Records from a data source

------------------------

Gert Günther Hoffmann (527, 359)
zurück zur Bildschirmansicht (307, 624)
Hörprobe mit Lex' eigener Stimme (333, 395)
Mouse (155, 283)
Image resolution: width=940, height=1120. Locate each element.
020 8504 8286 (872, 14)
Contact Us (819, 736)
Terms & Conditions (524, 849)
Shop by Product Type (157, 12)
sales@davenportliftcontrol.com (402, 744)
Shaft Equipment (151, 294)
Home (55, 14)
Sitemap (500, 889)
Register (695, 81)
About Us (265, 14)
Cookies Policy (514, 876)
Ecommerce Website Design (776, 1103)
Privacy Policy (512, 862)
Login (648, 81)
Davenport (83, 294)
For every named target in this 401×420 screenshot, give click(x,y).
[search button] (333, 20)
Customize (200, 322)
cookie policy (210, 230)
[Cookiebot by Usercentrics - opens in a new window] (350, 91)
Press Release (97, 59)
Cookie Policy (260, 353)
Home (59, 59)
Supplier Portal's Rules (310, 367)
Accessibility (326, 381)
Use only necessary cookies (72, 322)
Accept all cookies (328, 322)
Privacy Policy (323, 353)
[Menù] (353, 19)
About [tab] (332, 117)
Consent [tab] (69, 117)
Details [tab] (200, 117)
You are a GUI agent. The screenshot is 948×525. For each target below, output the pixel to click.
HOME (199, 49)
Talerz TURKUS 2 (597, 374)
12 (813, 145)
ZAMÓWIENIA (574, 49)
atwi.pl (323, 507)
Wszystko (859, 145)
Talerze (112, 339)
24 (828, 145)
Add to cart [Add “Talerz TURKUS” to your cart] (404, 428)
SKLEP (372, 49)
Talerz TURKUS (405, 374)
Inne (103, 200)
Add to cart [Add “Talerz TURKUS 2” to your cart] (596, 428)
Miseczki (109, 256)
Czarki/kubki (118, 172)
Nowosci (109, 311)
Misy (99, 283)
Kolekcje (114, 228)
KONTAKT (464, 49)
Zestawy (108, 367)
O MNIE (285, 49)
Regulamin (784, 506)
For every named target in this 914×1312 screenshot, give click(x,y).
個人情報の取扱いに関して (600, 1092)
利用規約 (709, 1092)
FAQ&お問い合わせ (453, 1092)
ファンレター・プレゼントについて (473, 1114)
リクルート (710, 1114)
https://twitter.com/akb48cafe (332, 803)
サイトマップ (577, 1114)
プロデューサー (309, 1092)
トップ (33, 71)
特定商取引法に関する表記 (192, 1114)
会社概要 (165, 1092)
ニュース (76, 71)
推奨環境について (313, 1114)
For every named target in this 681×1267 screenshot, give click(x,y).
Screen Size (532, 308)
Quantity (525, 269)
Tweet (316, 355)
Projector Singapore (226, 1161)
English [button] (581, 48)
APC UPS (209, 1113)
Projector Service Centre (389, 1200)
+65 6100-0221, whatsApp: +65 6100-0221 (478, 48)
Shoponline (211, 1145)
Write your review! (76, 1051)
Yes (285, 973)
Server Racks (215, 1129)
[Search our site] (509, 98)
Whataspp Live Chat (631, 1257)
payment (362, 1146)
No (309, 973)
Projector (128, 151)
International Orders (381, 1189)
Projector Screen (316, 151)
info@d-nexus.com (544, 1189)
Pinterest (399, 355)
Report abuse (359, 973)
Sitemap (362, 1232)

------------------------

_Goal_
Turn the records from the line with "Press Release (97, 59)" through the line with "HOME (199, 49)" into a Markdown table with the columns Row and Entry, skipping any blank lines.

_Task solution_
| Row | Entry |
|---|---|
| 1 | Press Release (97, 59) |
| 2 | Cookie Policy (260, 353) |
| 3 | Home (59, 59) |
| 4 | Supplier Portal's Rules (310, 367) |
| 5 | Accessibility (326, 381) |
| 6 | Use only necessary cookies (72, 322) |
| 7 | Accept all cookies (328, 322) |
| 8 | Privacy Policy (323, 353) |
| 9 | [Menù] (353, 19) |
| 10 | About [tab] (332, 117) |
| 11 | Consent [tab] (69, 117) |
| 12 | Details [tab] (200, 117) |
| 13 | You are a GUI agent. The screenshot is 948×525. For each target below, output the pixel to click. |
| 14 | HOME (199, 49) |